_SOURCE PASSAGE:_
==============================

Greatness is not paved by a string of successful outcomes. In fact, it is made up of failures, disappointments, and wrong turns in the road, some bad decisions, as well as high, unforgiving cliffs, and incredibly low, abysmal valleys. When I analyzed the life stories of leaders who have reached greatness in their lives, I discovered that they travelled uncharted terrains characterized by the elements I just described. In contrast, when I conducted the same analysis with those who never quite made it, I noticed that they actually gave up just when they were so close to greatness. In fact, it was Thomas A. Edison who observed that, “Many of life’s failures are people who did not realize how close they were to success when they gave up”. What explains why some press on while others give up? Although my research is qualitative in nature and driven by my sheer curiosity to better serve my clients, the answer I arrived at is CHOICE. The choices we make in terms of decision and focus is related to our psychological flexibility. Psychological flexibility plays a critical role in how you find your direction toward greatness as well as inspire others to do the same. Let’s begin by dispelling some myths surrounding what it takes to increase your flexibility (that is, stretch your mind) and its relation to developing the talent of those around you. Let me start by sharing an “inconvenient truth” (borrowing the title from the 2006 American documentary film directed by Davis Guggenheim): The majority of people who leave their positions walk away not from the corporation, not from HR structures, but from you. Yes, you, the leader. Leaders who have been appointed as responsible for setting the direction and inspiring people to align toward that ONE direction are often mentioned in exit interviews, qualitative interviews, career transition programs, and even in our Purposeful Career Coaching program. Therefore, we must ask ourselves: What can be done to help change the statistics when, in fact, we cannot control what other people do? Do we simply keep pointing fingers? Where will these fingers point to next? I believe a far more constructive dialogue is one that focuses on changing the way we think about our work in relation to people. As an appointed leader, your job is to “Develop the ability in others to do their work”. By changing the way you think about your role, you change the way you manage talent.

Common misconceptions that lead to finger pointing:

Talent is inherent. You either have it or you don’t. So those who leave, leave because they just didn’t have it. Nothing I could have done differently.

This comment is tantamount to saying: Leaders are born, they are not made. If you secretly believe this, you are not alone. It is easier to work with people that seem to come natural to the task of doing, making decisions, and problem-solving, than it is to work with people that don’t seem to quite fit this pattern.  And, it is less work if we convince ourselves that Mr. Jones just doesn’t have what “WE” believe he needs to succeed. Hence, we help Mr. Jones leave the organization. Well, we may not tell him just yet. But through our nonverbal behaviors, our lack of attention toward Mr. Jones, and our denial of the role we play in helping Mr. Jones reach his own decision of whether he is fit for the job, we actually convey to Mr. Jones that he is not a born leader. And, Mr. Jones either quits or becomes a disengaged employee.

==============================

_DATASET CONTENT:_
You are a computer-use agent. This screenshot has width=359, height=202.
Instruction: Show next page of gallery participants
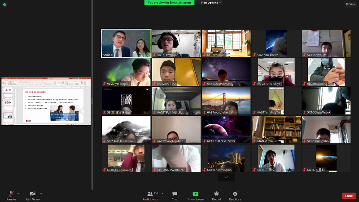click(226, 177)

==============================

_STATED PROBLEM 1:_ In the leadership passage, who directed the 2006 documentary whose title the author borrows?
_STATED PROBLEM 2:_ According to the leadership passage, leaders are often mentioned in which settings? List every one.
The data comes from a separate source and has no link to the leadership passage.

_EXERCISE SOLUTION 1:_ Davis Guggenheim

_EXERCISE SOLUTION 2:_
- Exit interviews
- Qualitative interviews
- Career transition programs
- The Purposeful Career Coaching program